Seize minutes chrono plus-tard. Tout revient dans l’ordre. C’est dans ce genre de moment qu’on reconnait les grands artistes. Cette situation n’a guère ébranlé le moral d’acier du boss de Konvict musik et de epidimik Studio avec Nibay. Il revient sur la scène. S’excuse pour le problème. Et le show peut reprendre droit de citer. Chanteur mais aussi percussionniste exceptionnel, Akon électrise la foule. Les fans sont aux pas. Les mains levées vers le ciel, ils l’agitent de haut en bas, de gauche à droite au rythme de la musique et sous la coordination du sénégalo-américain. Ensemble, ils ont tous passé en revue une partie de son répertoire. « Lonely », le tube qui l’a révélé au monde entier, « Tchop my mony », le remix fait avec P Square, « I like u », « Nannan », « Smatha », « Beautifull », « Mama Africa », pour ne citer que ceux. Conscient de la chaleur torride qu’il fait actuellement dans la ville de Douala, Akon asperge de temps en temps de l’eau sur son public. Pour les rafraîchir. Mais, cela n’a pas empêché de dénombrer quelques cas d’évanouissement. Cinq que nous avons aidé à secourir.

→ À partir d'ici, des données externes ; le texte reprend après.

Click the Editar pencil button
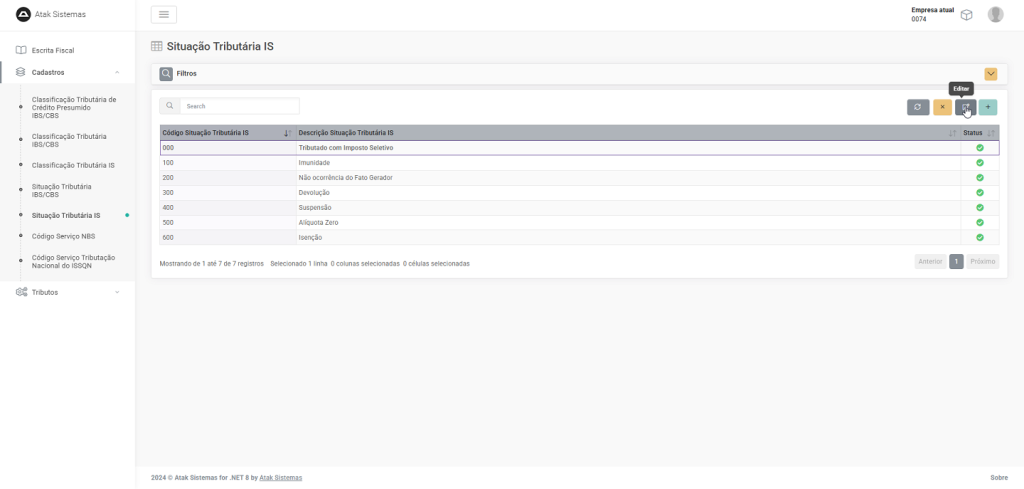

« Cameroun, levez les mains pour célébrer l’Afrique ; cette terre où nous sommes tous venus. Cette terre de nos aïeux », dixit l’artiste autour de 23h07. Cette légère déclaration constituée de mots forts évocateurs, Akon entonne « Ô Africa » en guise de clôture. Sous les acclamations des milliers de fans ayant fait le déplacement. En rappel, la première partie de ce grand spectacle a été assurée par la crème du hip-hop local : Daniel Eog, Lady B, Sidney, Franky P, Krotal et Tony Nobody.